**What the task requires:** Please copy, word for word, the line holding "Where should I" and each line that follows it through the end of the entries, omitting any pictures.

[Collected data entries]

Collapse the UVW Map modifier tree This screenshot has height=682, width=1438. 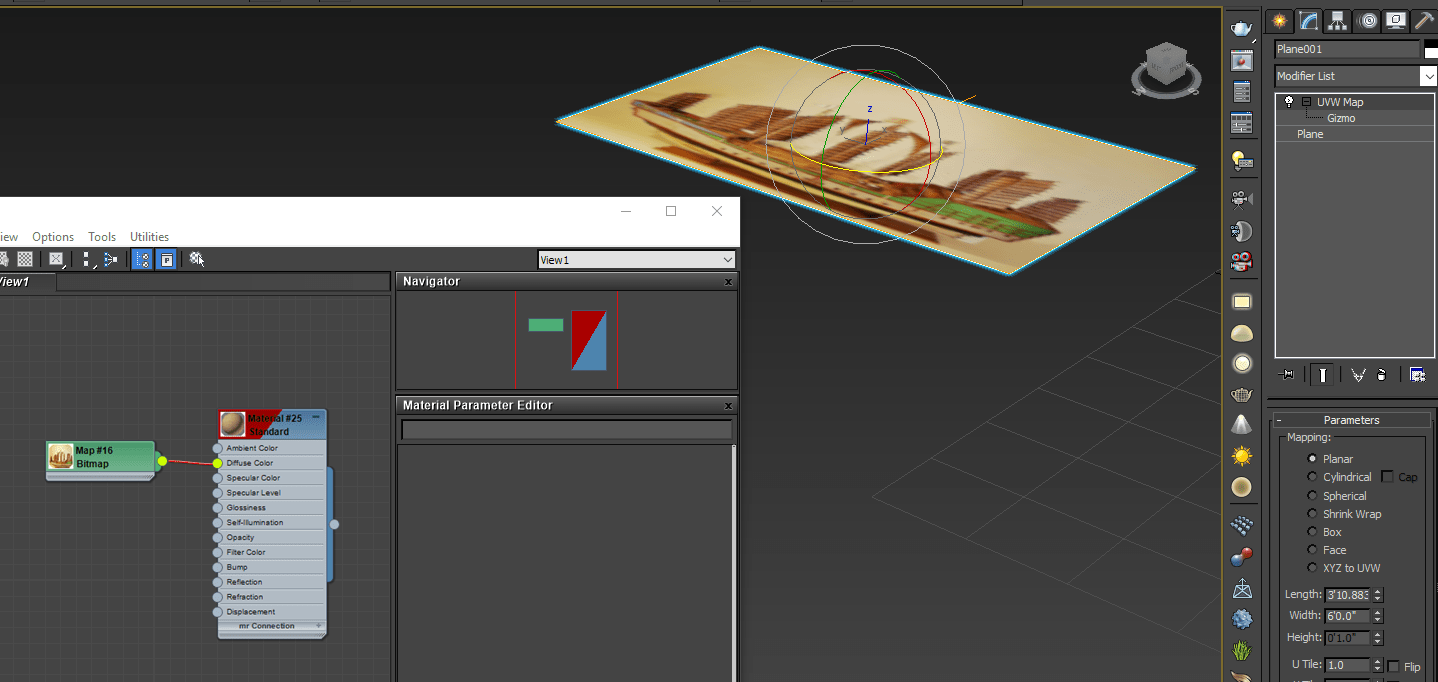point(1306,102)
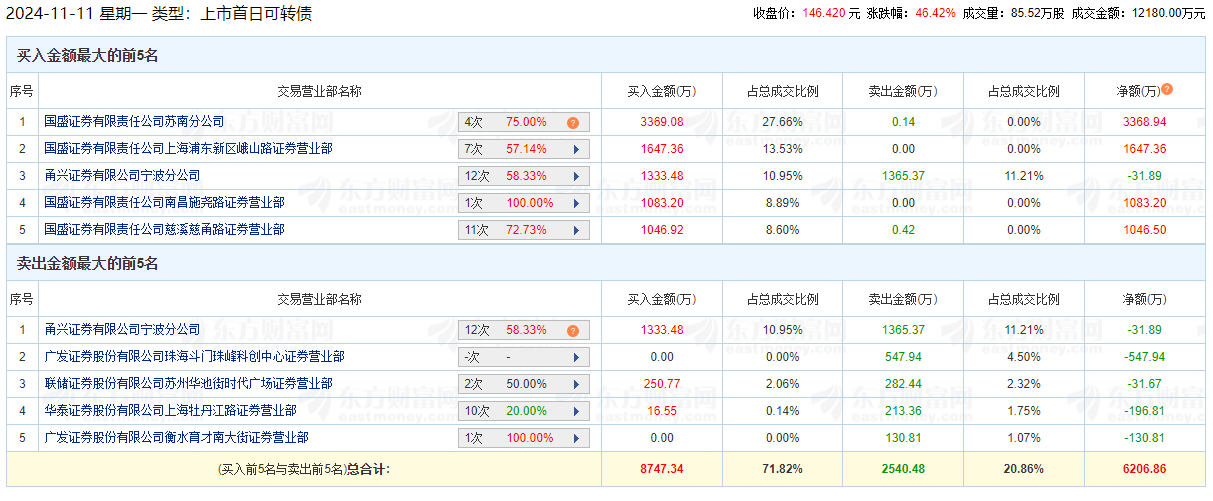Screen dimensions: 1213x501
Task: Click the help icon beside 净额(万) header
Action: coord(1167,90)
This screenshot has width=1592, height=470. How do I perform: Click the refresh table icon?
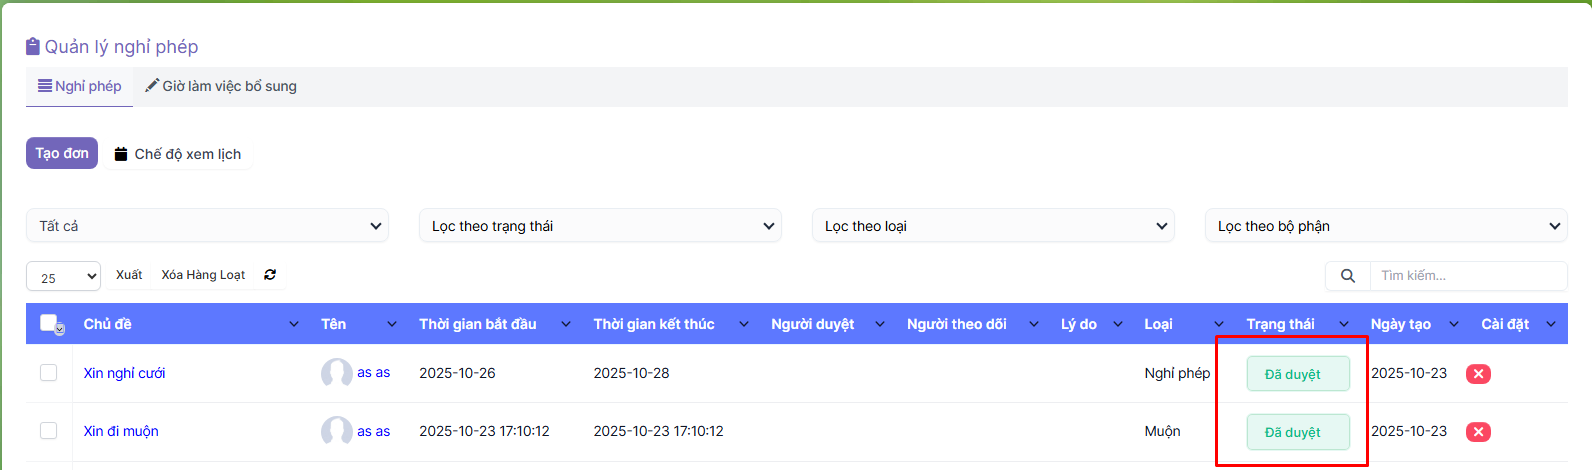(x=270, y=275)
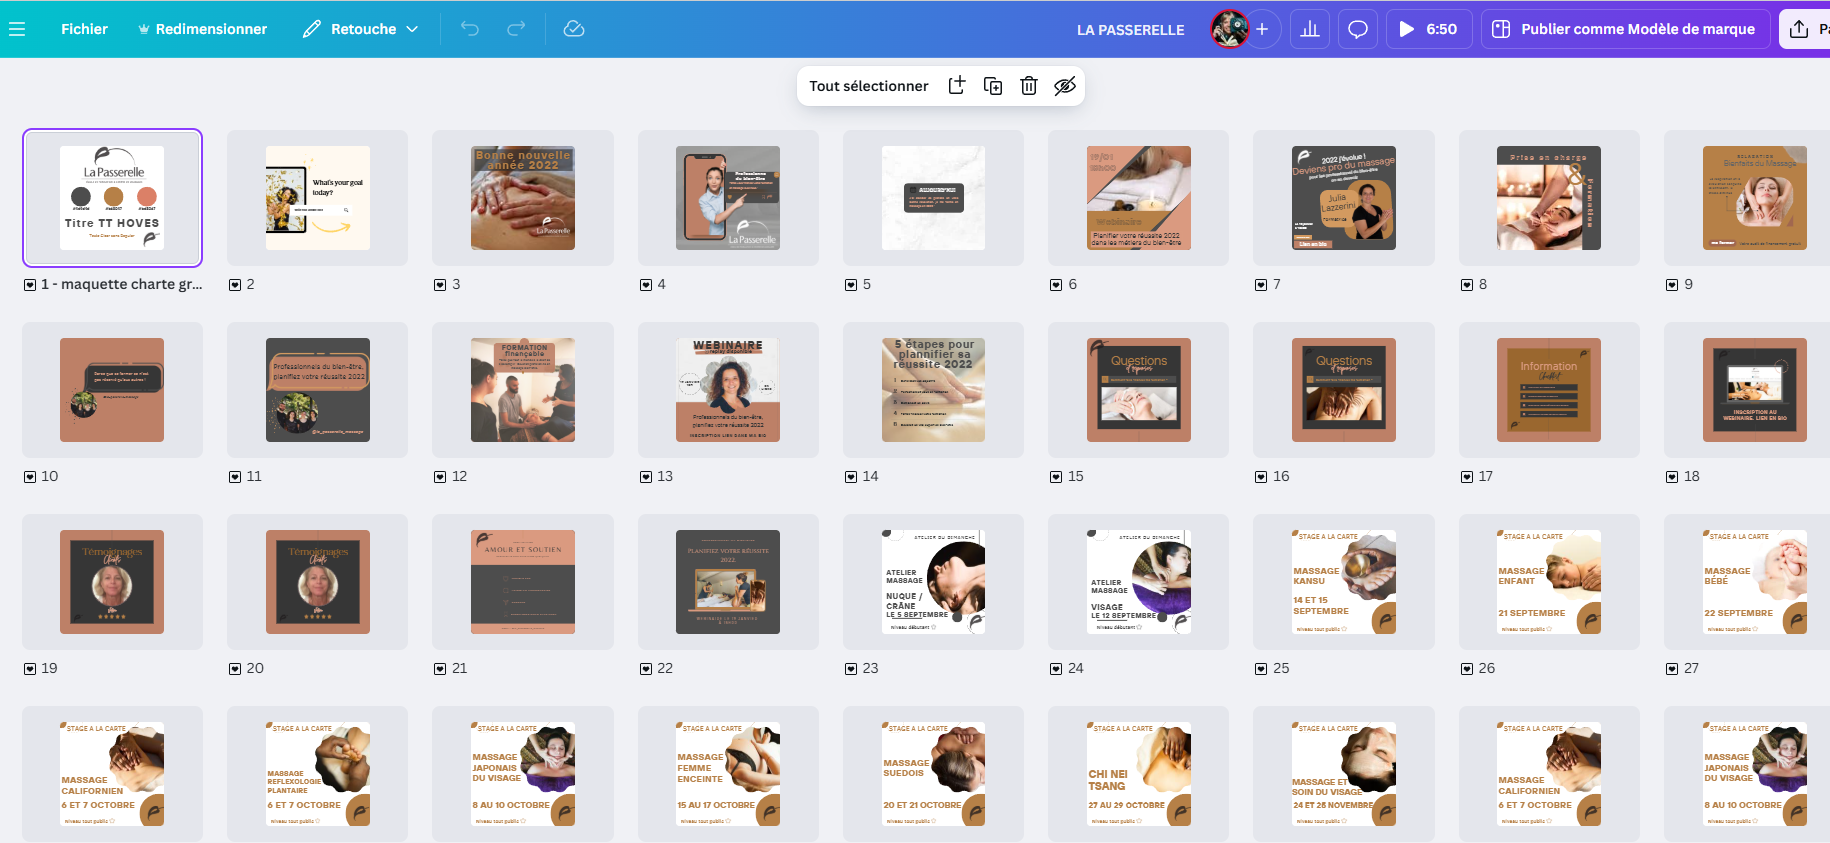Click Publier comme Modèle de marque
Image resolution: width=1830 pixels, height=843 pixels.
[x=1625, y=29]
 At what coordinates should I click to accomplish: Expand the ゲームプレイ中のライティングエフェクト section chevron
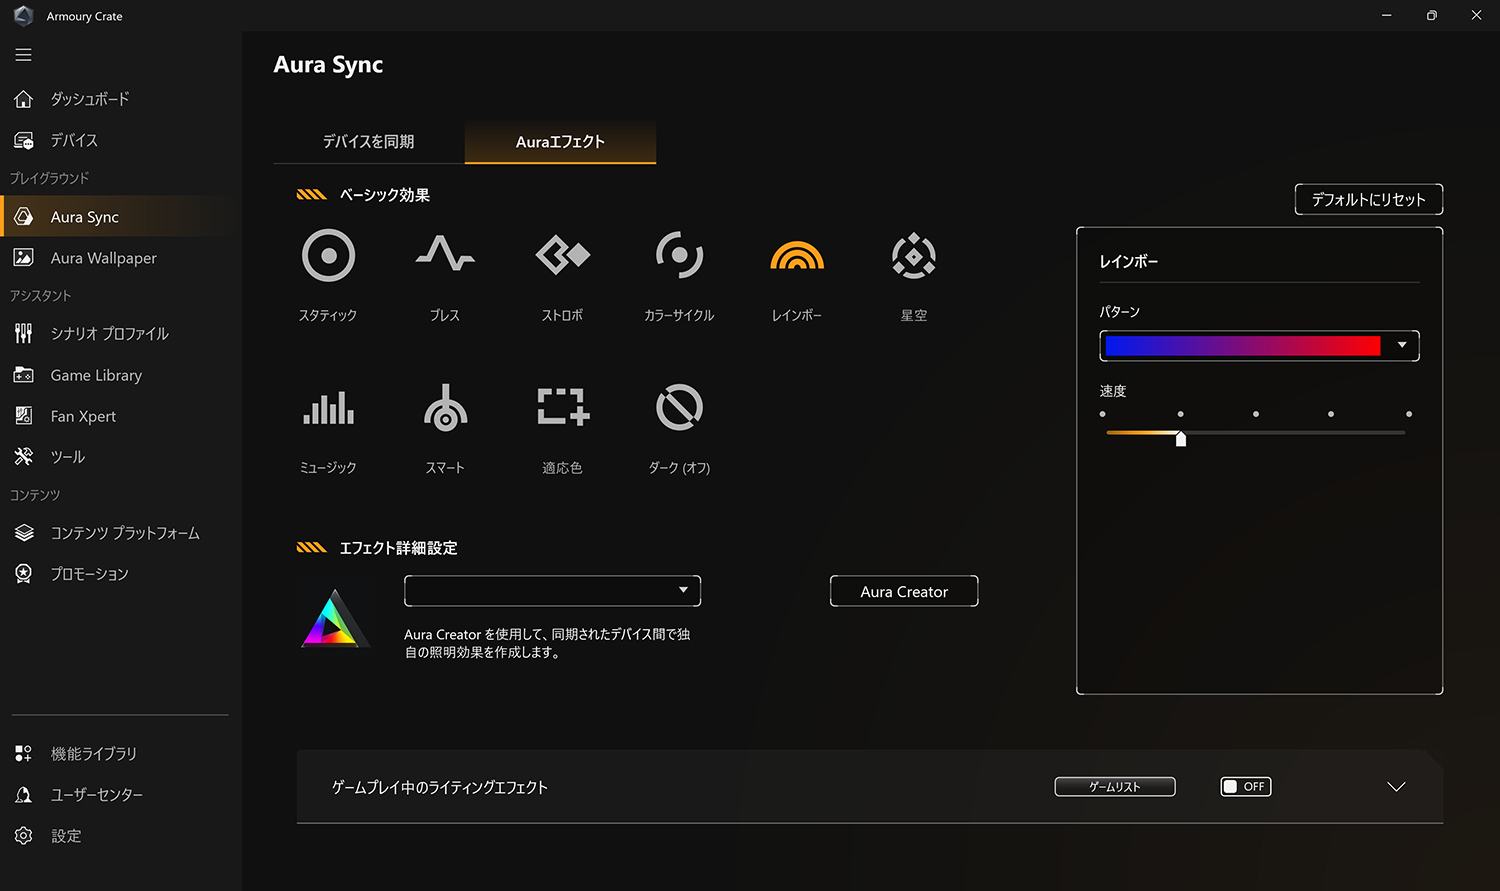click(1396, 787)
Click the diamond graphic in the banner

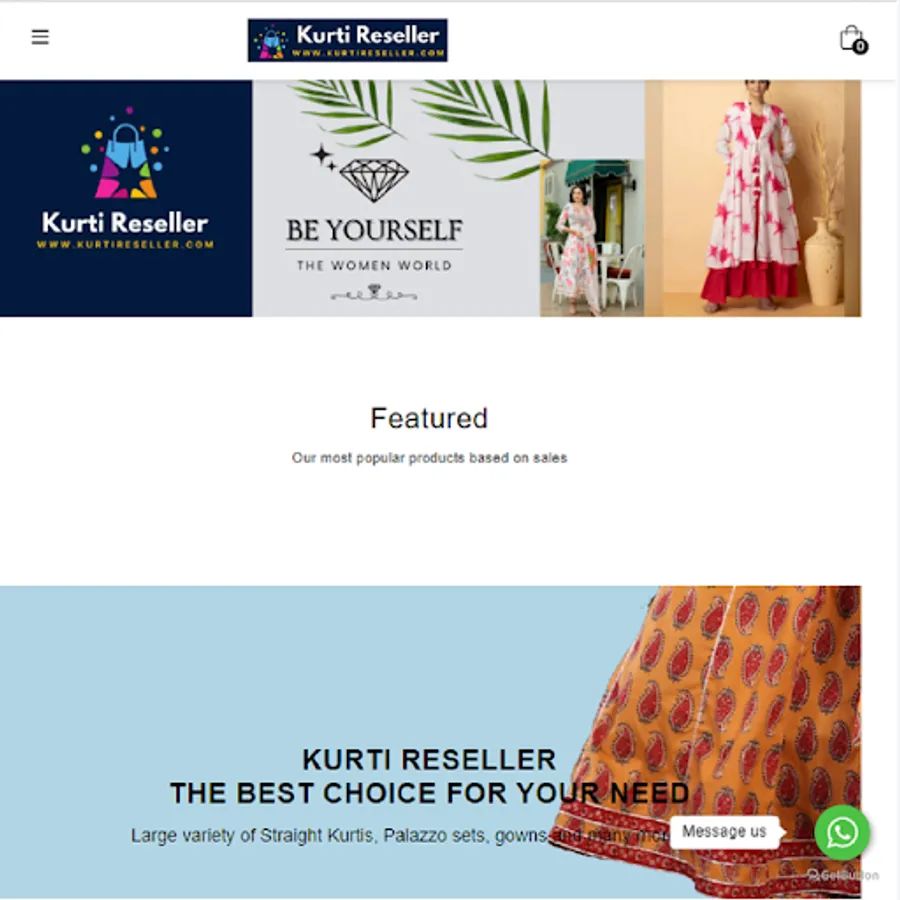(374, 180)
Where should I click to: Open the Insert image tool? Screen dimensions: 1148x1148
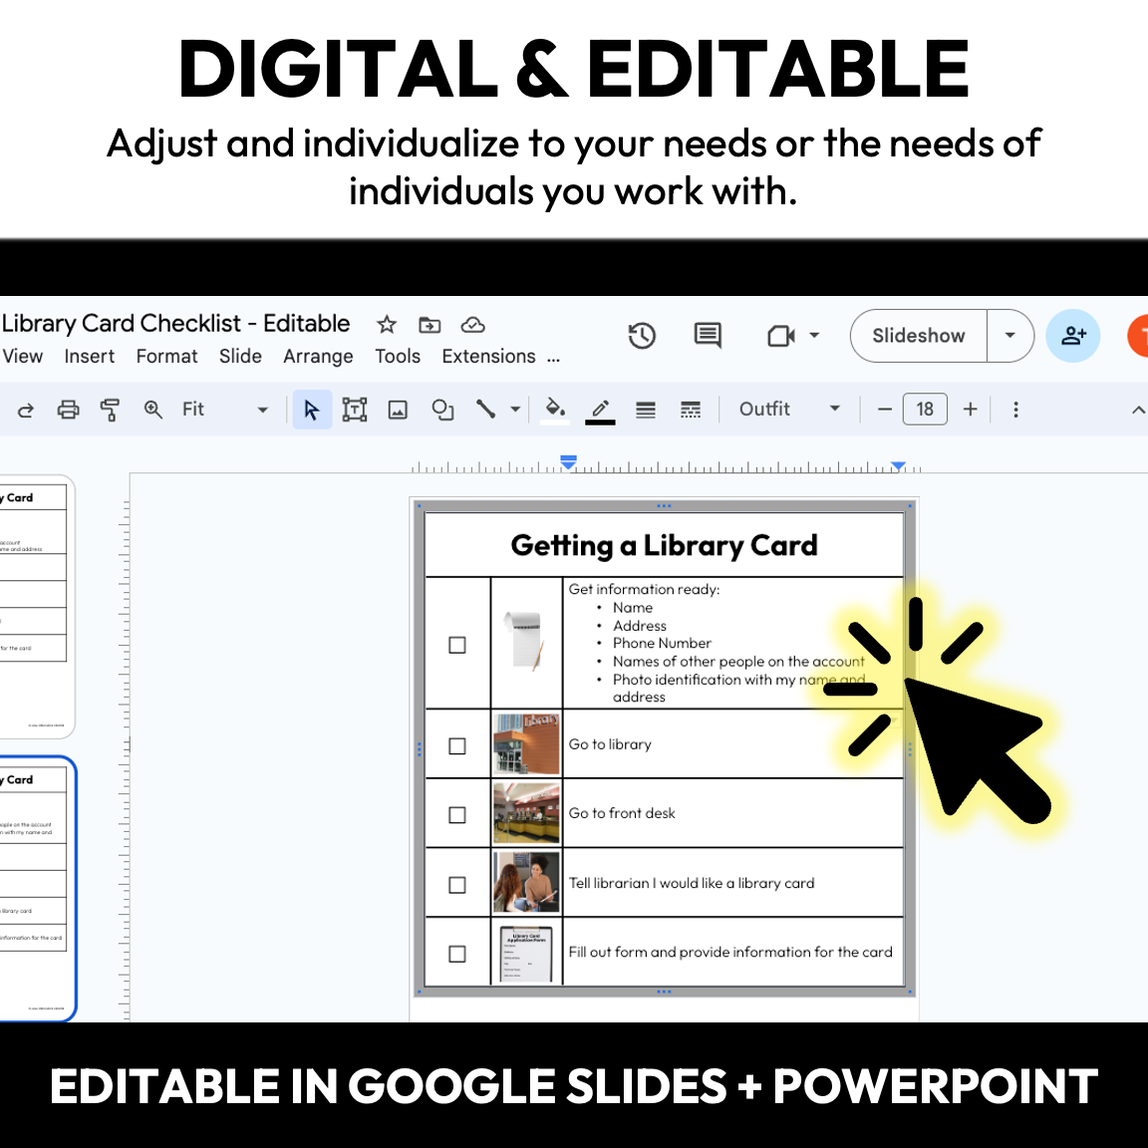pyautogui.click(x=397, y=409)
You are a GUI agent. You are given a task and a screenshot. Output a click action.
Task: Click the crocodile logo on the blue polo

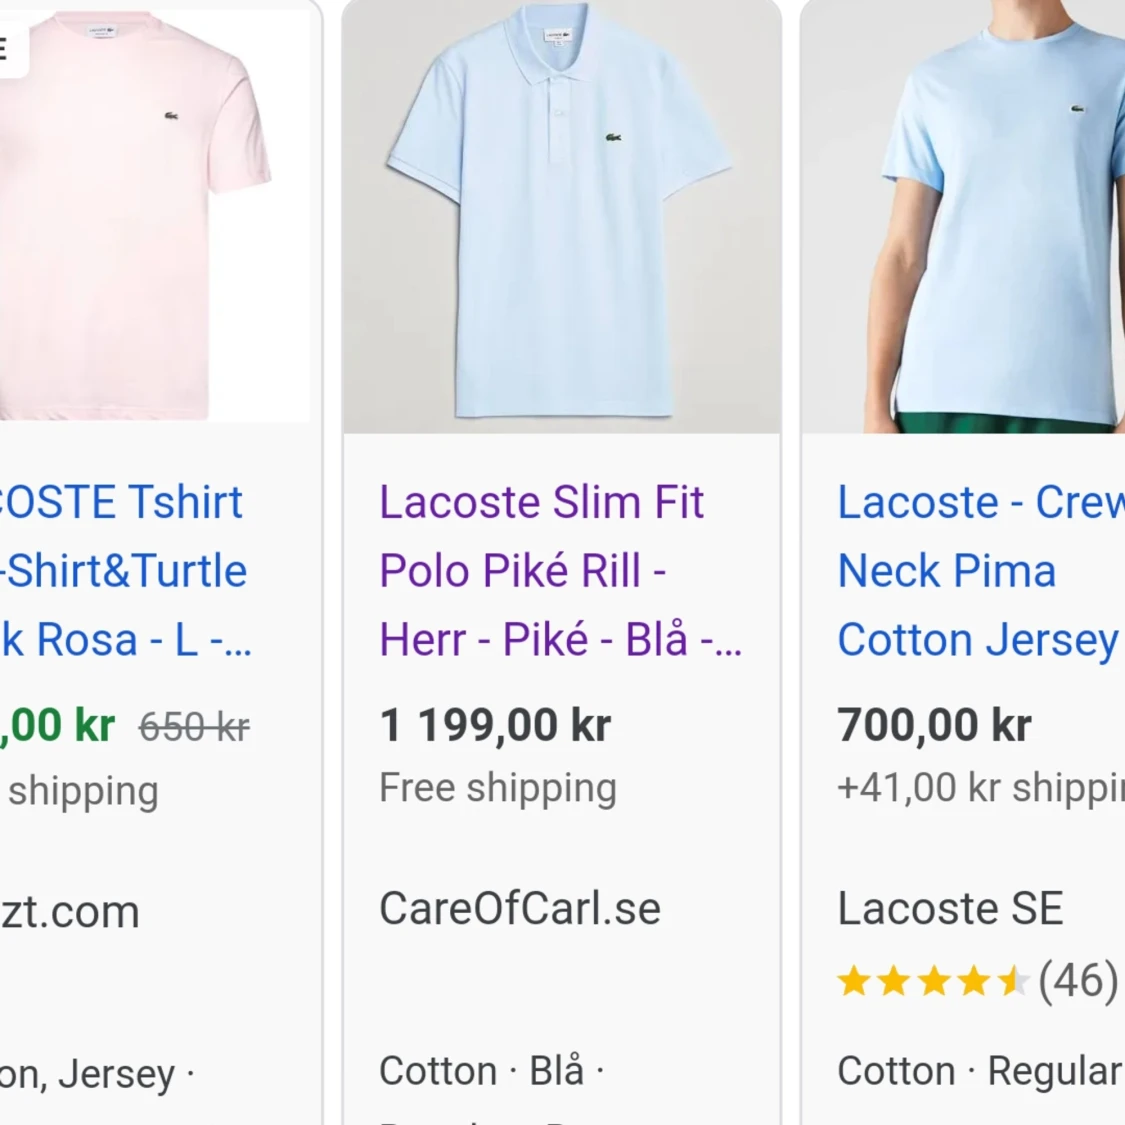click(612, 139)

**Exercise solution:**
Where should I click to: Open the Insert image tool? Screen dimensions: 1148x1148
pyautogui.click(x=397, y=409)
You are a GUI agent. You are given a task and a screenshot. Output a click action.
Task: Click the crocodile logo on the blue polo

click(612, 139)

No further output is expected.